So, if you want to manipulate the input array and return the result, you'll have to perform some conversion from Row into Tuples explicitly.

Re: How do I register a UDF that returns an array of tuples in scala/spark?

__max — Thu, 19 Oct 2017 00:40:07 GMT

Hello,

Just in case, here is an example for proposed solution above:

import org.apache.spark.sql.functions._
import org.apache.spark.sql.expressions._
import org.apache.spark.sql.types._
val data = Seq(("A", Seq((3,4),(5,6),(7,10))), ("B", Seq((-1, 1)))).toDS
data.printSchema

root
 |-- _1: string (nullable = true)
 |-- _2: array (nullable = true)
 |    |-- element: struct (containsNull = true)
 |    |    |-- _1: integer (nullable = false)
 |    |    |-- _2: integer (nullable = false)

def fun(s: Seq[Row]): Seq[(Int, Int)] = {
  s.filter(tuple => tuple.getInt(0) > 0)
   .map(tuple => (tuple.getInt(0), tuple.getInt(1)))
}
val funUdf = udf(fun _)
data.select('_1, '_2, funUdf('_2) as "filtered").show(false)

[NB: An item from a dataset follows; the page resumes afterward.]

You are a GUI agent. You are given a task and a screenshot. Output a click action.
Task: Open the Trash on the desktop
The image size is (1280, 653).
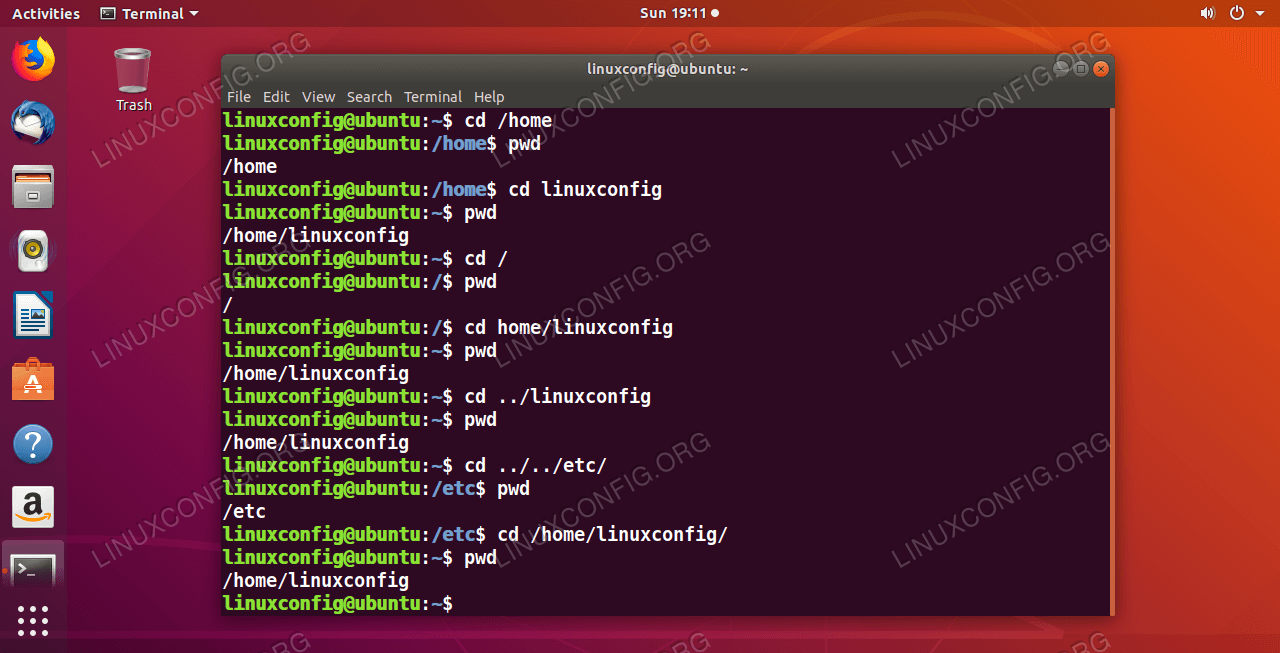pyautogui.click(x=132, y=70)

+---+----------------------+----------------------+
|_1 |_2                    |filtered              |
+---+----------------------+----------------------+
|A  |[[3,4], [5,6], [7,10]]|[[3,4], [5,6], [7,10]]|
|B  |[[-1,1]]              |[]                    |
+---+----------------------+----------------------+

Best regards,

Maxim Gekk